The session is then restored with the same server, not necessarily using the same path, or with another server, if "spare" servers have been namedA service declaration is dynamic, and can be modified. As soon as a service connects to an OpenMOM broker, its interface becomes visible for the other services, which can then use it. A service is identified by a name, user, machine, type, and the set of events it can process. The activation of a service can be controlled by modifying its status. As opposed to CORBA or COM, OpenMOM does not limit the services to what is created during the development phase of the application.
An application has access to remote functionality, picked up in real time: this is a software "plug and play" approach.
Similarly, an end-user program can dynamically select the application service of its choice.
Registering an application with multiple brokers allows to:
Optimize the message transfer by selecting the closest broker. Take advantage of multiple routes to be protected from network failures.
Local services and filters
A service is local if its application is linked (at run time) to the OpenMOM communication's broker. The OpenMOM broker is the main program, in which case the local services will be DLLs. A service linked to a message broker must be compiled in multithread (thread-safe) mode.
OpenMOM brokers are fully adaptable programs whose action can be modified dynamically, and whose execution can be monitored. An OpenMOM broker manages each client access on an independent thread, which can include event-triggered calls to external functions (provided in DLLs). This is called reflex triggering. Reflexes are of use when connecting services (for example for protecting access to a server with passwords, spying on accesses, and so forth). But they can also be triggered when a message arrives (any message, or specific messages determined by selection criteria) to run other actions, act on the message, allow it or keep it from being processed, routing it to another destination, converting it, having it processed by another communication program, or the like.
One type of reflex is the local service. These are special reflexes that can be viewed as actual services. They can process messages reaching the brokers, and return a reply to the sender. In such a case, the message processing is synchronous. Filters are another type of reflex. They return a value that will interrupt a process.
When a service connects to a broker, the corresponding reflexes are triggered. The service that is trying to connect can associate a message with its connect request. It is the reflex that interprets the data contained in this message (a password, for example). The value returned by the filter reflex will determine whether or not the processing will be continued (connection refused or accepted). A list of filters can be declared for each service. These filters will be run in a sequence, and the first that returns a zero will reject the connect request. When a message arrives on a broker, the reflexes associated with the message are triggered. Since the message is sent through the address to the reflex functions, it can be modified (to change its destination, content, and so forth). If the reflex is a filter, its result will decide whether or not the processing will continue. A list of filters can be declared for each local service. These filters will be run in a sequence, and the first that returns a zero will reject the connect request (the message will not be mailed, and the following reflexes will not be triggered). Since the action of OpenMOM brokers is entirely configurable, it is important to distinguish them clearly from one another. Beside from the brokers name, there also exists a Role property to make the server easier to identify. This property is an integer value which you can give any meaning you wish. You may decide, for example, that all your Role 1 brokers are "main" brokers, Role 2 servers are backup brokers, and so forth.
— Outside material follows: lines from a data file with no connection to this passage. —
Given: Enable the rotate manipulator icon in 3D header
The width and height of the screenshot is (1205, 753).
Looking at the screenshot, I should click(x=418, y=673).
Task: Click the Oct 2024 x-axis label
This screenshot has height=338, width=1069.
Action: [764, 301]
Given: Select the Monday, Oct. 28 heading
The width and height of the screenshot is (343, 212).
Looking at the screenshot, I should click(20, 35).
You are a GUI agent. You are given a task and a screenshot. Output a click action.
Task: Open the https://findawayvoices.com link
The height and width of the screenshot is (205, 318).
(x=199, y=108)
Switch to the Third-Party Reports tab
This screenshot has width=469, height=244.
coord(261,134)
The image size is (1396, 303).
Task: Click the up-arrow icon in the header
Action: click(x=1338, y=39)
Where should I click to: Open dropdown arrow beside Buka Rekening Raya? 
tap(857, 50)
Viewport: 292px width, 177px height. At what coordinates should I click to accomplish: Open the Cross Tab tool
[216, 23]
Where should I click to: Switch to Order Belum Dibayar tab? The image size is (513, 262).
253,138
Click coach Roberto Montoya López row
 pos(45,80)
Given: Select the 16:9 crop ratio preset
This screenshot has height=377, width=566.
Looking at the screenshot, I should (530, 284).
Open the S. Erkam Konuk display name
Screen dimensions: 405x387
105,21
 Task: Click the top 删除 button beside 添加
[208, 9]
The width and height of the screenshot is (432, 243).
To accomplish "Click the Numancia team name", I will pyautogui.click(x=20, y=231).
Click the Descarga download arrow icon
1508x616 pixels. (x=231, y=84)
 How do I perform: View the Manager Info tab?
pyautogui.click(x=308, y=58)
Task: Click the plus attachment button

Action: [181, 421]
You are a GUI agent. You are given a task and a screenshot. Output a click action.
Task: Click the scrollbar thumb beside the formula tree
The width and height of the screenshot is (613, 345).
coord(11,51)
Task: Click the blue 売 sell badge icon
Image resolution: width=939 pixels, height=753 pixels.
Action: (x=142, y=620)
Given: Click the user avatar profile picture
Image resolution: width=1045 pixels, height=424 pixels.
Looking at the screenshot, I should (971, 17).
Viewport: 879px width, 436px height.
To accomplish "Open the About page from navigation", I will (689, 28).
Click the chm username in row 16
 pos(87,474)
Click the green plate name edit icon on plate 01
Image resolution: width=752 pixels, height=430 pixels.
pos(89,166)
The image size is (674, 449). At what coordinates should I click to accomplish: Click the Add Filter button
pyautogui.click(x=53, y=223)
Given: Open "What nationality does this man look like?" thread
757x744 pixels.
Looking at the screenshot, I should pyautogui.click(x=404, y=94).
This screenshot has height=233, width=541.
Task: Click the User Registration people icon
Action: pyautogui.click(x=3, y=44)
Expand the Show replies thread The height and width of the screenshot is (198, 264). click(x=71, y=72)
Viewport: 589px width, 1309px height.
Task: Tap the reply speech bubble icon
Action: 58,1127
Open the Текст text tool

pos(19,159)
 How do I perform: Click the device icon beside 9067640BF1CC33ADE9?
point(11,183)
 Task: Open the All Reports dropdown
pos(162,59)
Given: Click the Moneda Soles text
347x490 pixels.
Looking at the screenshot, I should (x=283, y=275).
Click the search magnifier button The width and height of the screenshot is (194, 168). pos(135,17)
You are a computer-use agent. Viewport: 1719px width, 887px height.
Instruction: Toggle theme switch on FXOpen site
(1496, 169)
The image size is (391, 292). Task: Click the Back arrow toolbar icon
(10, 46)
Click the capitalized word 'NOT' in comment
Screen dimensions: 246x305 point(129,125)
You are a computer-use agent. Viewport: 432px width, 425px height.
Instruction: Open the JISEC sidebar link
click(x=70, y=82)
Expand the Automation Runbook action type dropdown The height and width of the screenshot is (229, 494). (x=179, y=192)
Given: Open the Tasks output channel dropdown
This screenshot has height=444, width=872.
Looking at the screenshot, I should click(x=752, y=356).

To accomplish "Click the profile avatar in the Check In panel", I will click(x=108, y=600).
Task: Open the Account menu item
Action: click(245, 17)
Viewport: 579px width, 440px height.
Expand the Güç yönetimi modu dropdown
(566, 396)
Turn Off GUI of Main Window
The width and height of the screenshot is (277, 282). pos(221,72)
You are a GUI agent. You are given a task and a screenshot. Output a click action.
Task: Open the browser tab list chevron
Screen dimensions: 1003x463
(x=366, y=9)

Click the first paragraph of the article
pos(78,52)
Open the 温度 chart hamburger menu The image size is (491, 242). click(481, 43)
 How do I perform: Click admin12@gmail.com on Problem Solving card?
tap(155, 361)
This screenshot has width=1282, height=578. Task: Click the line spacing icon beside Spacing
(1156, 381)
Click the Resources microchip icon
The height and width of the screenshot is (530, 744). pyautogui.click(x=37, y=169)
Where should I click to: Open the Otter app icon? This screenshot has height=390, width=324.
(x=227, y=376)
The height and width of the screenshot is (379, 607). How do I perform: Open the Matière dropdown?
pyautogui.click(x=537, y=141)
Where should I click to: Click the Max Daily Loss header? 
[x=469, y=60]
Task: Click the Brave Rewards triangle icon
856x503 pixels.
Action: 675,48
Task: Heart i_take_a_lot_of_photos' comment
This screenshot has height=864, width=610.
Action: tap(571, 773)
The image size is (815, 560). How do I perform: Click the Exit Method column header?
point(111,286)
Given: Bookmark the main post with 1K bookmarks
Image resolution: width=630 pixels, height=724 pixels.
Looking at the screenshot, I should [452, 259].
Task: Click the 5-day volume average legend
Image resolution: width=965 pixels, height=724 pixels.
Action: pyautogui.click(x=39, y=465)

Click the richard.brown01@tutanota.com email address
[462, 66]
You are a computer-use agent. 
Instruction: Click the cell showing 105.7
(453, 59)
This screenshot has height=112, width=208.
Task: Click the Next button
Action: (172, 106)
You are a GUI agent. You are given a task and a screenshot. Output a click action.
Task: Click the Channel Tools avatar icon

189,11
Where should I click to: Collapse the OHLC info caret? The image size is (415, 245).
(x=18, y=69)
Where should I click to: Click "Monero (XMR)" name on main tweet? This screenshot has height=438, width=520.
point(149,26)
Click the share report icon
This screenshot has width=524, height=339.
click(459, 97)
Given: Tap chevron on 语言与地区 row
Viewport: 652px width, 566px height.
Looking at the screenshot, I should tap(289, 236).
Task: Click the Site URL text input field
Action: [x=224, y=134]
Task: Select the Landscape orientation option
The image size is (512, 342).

Reflexes are meant to be run concurrently on different threads, and so should be written to support this (Multi-Thread safe). A specific prototype also has to be used for each type of reflex. A specific configuration file declaring the available reflexes can be associated with each OpenMOM broker.
Examples of useful reflexes:
Access control Alert callbacks to clients when a message arrives Compression-decompression Activity surveillance Encryption-decryption Customized load balancing Routing An application Service can also act as a main program and the OpenMOM broker becomes a sub-program dynamically linked to the application : on Windows, OpenMOM broker will be handled as a DLL.
Remote services
A service is remote if its application is located in a different machine than the one supporting the OpenMOM broker.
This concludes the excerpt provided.